Par Jean-Claude Perrier
2015 - 04
Le Ministère libanais de la Culture vous a rendu hommage dans le cadre du Salon du livre de Paris. Que vous inspire cette distinction ?

Naturellement, j’en suis très honoré et très ému. Je dédie ma médaille à la mémoire de tous les émigrés qui ont fait le Brésil. Notamment les 10 millions environ de Libanais et de Syriens qui y vivent actuellement. J’aurais bien aimé que mon grand-père et mon père voient cela. Quant à mes enfants, ils se sont réjouis avec moi, même s’ils n’ont pas très bien compris toute cette histoire. Ils n’ont pas connu leur grand-père libanais, Hassan.

Quand et pour quelles raisons votre père s’est-il installé en Amazonie ?

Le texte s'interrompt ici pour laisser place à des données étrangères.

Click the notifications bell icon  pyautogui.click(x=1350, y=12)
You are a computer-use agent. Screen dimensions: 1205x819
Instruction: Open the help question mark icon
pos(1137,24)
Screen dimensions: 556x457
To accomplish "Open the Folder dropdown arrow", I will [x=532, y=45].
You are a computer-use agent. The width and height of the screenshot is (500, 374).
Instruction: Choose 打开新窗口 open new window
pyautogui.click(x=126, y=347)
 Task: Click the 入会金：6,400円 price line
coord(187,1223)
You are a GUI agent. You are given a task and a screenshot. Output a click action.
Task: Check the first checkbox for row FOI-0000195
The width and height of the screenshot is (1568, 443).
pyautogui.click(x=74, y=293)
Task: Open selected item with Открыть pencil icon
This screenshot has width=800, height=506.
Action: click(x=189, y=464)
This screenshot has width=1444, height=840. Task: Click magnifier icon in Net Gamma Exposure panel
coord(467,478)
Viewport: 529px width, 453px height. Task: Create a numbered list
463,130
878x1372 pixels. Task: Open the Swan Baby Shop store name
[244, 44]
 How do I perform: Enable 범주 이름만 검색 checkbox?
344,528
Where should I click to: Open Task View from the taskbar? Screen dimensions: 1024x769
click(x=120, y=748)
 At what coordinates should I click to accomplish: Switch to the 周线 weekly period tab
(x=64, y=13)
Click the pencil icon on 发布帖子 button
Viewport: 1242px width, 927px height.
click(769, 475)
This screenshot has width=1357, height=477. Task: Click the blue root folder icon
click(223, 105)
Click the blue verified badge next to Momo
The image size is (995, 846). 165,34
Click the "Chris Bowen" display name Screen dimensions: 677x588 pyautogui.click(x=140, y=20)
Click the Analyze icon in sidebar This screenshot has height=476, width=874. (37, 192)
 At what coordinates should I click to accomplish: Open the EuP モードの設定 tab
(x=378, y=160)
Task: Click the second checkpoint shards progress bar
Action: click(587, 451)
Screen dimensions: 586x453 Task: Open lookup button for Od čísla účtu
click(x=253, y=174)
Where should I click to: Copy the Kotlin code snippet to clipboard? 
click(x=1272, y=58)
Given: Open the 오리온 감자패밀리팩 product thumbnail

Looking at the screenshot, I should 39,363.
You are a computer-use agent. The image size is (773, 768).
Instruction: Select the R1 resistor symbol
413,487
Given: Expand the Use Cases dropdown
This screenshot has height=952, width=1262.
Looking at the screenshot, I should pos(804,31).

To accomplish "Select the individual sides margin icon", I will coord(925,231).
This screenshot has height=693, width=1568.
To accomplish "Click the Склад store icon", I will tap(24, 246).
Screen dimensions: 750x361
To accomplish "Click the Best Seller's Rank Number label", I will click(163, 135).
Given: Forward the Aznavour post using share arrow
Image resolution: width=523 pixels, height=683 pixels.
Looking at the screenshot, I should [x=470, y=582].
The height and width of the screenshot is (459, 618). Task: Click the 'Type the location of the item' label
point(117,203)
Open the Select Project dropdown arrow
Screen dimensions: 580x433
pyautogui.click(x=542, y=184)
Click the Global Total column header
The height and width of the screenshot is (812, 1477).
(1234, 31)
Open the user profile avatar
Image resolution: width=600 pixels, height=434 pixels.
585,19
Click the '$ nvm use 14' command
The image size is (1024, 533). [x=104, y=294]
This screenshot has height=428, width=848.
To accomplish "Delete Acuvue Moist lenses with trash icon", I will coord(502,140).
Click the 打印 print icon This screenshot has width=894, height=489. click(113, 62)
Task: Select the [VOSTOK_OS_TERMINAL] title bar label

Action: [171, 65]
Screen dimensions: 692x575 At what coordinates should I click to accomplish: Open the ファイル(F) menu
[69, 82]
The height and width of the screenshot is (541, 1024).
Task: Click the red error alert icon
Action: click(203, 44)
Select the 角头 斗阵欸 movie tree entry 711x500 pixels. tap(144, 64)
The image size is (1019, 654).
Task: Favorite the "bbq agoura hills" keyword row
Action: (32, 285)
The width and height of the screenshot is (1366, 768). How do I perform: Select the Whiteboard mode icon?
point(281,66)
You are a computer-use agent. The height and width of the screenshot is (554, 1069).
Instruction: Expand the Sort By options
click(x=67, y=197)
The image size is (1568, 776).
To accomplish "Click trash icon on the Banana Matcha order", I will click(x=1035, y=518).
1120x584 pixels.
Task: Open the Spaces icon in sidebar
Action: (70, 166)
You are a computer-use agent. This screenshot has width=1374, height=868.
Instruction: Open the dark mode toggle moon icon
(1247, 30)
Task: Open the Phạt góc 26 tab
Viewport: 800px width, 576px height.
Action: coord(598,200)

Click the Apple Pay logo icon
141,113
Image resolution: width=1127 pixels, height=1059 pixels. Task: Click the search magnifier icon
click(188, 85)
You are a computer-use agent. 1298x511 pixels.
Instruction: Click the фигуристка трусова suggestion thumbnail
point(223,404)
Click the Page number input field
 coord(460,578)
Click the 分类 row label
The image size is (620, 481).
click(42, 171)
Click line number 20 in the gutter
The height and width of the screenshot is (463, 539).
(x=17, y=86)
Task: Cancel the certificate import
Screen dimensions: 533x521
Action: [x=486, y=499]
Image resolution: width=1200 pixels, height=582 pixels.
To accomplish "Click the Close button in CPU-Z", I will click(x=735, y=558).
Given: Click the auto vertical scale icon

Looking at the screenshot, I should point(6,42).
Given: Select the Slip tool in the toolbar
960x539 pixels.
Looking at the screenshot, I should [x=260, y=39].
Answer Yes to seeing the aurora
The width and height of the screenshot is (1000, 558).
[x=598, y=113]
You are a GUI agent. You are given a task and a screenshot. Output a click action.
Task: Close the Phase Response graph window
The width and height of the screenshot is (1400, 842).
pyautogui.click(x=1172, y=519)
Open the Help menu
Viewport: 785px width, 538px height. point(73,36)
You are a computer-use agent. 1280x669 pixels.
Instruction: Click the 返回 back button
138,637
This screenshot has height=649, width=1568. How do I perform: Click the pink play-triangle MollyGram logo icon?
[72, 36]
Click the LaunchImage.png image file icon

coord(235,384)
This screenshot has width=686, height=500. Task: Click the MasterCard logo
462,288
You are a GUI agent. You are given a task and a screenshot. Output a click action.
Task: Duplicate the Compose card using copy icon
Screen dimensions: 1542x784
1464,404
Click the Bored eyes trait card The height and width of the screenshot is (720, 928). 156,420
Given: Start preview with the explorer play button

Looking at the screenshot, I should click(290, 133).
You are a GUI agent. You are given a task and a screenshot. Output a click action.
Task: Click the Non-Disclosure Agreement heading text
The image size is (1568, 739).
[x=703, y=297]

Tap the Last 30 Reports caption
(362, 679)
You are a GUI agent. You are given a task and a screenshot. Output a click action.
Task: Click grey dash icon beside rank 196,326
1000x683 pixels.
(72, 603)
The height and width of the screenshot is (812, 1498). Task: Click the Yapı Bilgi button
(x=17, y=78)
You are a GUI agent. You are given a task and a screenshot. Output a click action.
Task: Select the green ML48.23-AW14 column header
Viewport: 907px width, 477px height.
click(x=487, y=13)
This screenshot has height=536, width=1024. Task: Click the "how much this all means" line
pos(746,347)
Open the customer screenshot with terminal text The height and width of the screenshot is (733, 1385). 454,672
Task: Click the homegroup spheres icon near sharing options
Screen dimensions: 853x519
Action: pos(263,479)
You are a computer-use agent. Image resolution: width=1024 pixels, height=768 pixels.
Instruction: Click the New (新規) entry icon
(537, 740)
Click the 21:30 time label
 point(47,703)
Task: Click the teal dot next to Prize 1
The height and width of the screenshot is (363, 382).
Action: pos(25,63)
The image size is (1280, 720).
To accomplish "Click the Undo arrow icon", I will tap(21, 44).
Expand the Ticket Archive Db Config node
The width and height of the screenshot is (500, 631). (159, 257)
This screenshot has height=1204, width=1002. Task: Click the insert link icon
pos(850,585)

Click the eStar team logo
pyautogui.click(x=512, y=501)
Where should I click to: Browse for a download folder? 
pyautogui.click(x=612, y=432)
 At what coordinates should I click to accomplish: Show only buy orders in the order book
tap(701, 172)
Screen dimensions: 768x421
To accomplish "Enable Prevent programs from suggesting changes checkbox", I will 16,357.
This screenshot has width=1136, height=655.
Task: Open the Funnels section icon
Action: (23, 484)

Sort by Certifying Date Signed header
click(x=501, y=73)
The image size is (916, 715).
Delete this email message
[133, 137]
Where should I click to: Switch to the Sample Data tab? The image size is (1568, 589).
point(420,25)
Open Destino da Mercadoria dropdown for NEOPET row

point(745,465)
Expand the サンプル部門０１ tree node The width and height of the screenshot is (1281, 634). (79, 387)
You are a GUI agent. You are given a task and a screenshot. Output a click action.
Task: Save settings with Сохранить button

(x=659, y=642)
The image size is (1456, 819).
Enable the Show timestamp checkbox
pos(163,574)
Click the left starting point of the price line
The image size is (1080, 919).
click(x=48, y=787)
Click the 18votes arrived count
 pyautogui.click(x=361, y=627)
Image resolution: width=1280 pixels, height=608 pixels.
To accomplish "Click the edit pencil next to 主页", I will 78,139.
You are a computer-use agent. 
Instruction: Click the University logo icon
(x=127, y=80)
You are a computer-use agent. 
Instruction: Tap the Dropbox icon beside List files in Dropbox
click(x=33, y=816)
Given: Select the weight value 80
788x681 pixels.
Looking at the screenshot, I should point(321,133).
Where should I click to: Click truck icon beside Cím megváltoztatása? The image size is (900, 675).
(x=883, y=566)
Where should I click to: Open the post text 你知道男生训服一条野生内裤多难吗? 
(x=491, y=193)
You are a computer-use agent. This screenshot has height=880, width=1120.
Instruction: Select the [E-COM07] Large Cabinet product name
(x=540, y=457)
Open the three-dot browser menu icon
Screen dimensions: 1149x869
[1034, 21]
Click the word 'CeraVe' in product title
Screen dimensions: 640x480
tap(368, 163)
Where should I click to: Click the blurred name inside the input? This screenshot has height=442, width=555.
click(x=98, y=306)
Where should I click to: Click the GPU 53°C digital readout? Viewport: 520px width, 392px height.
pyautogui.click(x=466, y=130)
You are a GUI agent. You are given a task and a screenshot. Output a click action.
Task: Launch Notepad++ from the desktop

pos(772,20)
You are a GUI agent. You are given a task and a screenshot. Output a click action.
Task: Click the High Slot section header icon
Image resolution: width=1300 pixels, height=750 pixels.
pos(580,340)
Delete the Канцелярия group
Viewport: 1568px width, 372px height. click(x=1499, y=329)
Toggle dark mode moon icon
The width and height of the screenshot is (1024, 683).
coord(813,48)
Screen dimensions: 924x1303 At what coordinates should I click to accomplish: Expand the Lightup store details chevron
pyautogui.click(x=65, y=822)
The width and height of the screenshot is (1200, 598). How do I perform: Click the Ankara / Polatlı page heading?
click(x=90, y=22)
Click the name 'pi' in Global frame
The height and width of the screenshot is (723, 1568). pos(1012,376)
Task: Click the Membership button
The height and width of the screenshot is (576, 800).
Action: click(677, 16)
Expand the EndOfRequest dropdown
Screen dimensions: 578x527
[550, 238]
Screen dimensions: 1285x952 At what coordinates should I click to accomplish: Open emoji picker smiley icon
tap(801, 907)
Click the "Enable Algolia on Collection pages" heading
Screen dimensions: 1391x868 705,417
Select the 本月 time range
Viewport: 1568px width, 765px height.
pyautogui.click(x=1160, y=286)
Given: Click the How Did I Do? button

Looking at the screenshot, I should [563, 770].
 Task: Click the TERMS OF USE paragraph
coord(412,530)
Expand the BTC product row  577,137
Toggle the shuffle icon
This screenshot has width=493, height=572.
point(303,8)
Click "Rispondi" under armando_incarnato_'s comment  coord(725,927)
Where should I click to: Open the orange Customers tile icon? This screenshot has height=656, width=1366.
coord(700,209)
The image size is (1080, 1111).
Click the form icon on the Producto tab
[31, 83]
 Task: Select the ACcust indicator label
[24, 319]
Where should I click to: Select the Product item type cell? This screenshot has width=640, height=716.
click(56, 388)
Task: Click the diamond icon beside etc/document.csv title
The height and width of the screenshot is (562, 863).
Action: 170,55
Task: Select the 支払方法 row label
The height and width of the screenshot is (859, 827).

À l’origine, c’est mon grand-père, qui, en 1904, était parti du Liban pour l’État d’Acre, en Amazonie, une terre disputée entre la Bolivie et le Brésil, pour travailler dans le caoutchouc, l’or noir de l’époque. Puis il était rentré à Beyrouth, où est né mon père. Ma famille paternelle est chiite, originaire de Bourj el-Brajneh. Mon père, fonc­tionnaire au ministère de la Justice, s’était rendu au Brésil pour voir où mon grand-père avait vécu. À Manaus, en 1946-1947, il a connu ma mère, Libanaise maronite originaire de Batroun. Et il est resté au Brésil. Sans se convertir, il a accepté de se marier à l’église Notre-Dame de Remedios, pour avoir la paix avec sa belle-famille. Notamment Émilie Hawat, ma grand-mère, qui était très catholique et parlait français. C’est elle qui a voulu que j’apprenne le français. Vous voyez, je suis un pur produit du métissage brésilien !

Comment vivez-vous ce métissage qui semble être l’une des sources d’inspiration des écrivains brésiliens ?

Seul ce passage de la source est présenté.